**Stored data**.
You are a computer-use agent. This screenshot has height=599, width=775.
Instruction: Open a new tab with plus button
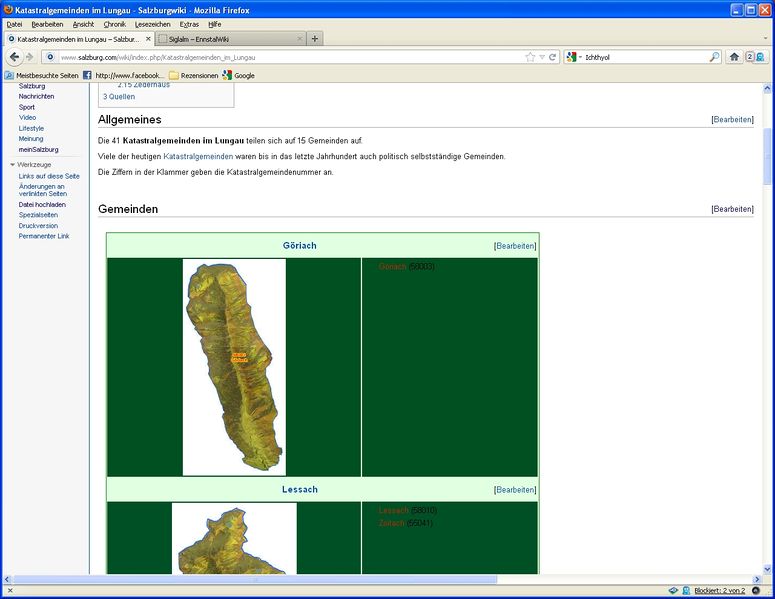(315, 39)
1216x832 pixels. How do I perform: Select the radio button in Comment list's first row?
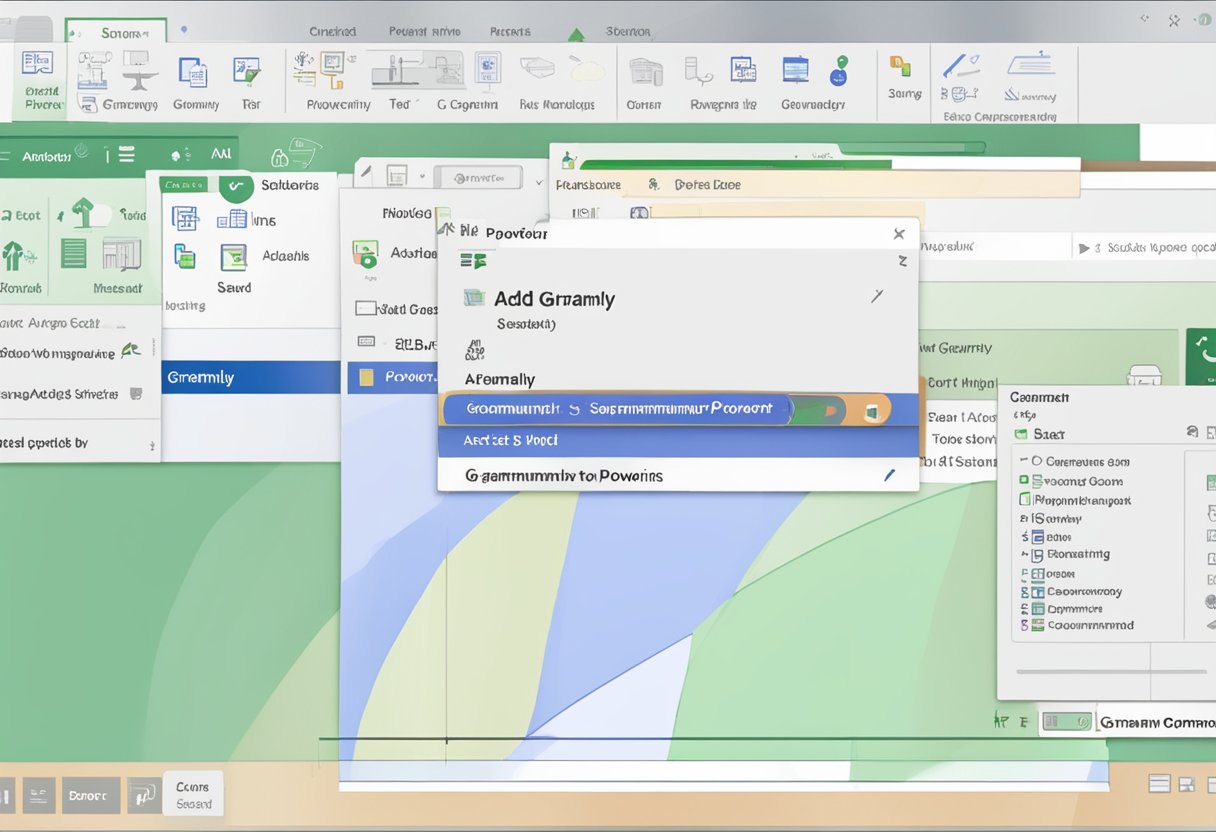point(1037,462)
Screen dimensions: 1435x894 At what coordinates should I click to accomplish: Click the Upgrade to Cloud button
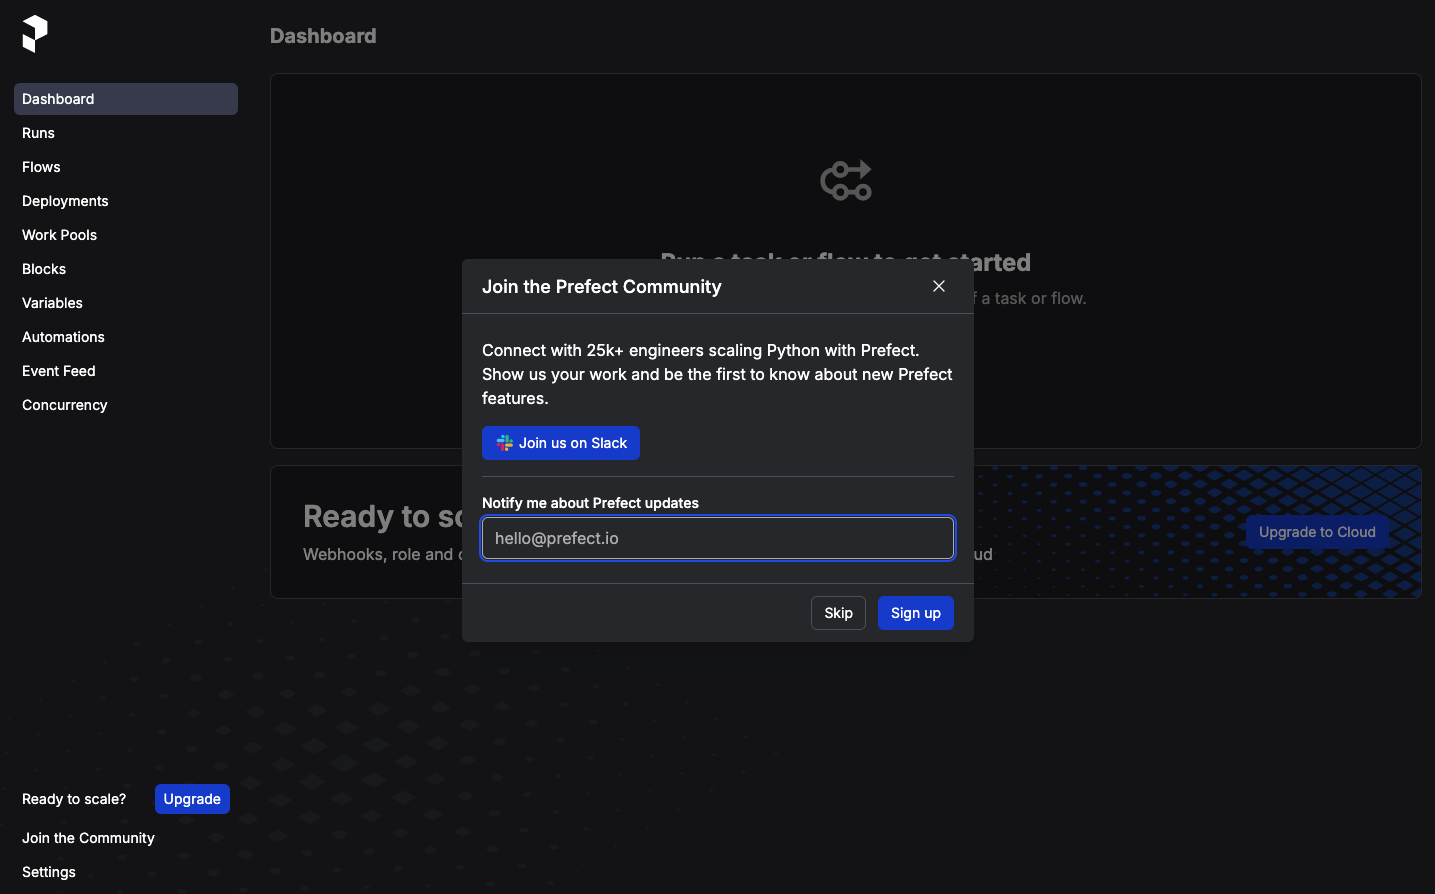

**Problem statement**.
Exclude all pictures and return precisely the lines from the one containing "1216x832 pixels. How" through the closing line of the data.

**Solution to this exercise**.
1216x832 pixels. How do I perform: Select the radio button in Comment list's first row?
point(1037,462)
Screen dimensions: 1435x894 At what coordinates should I click to accomplish: Click the Upgrade to Cloud button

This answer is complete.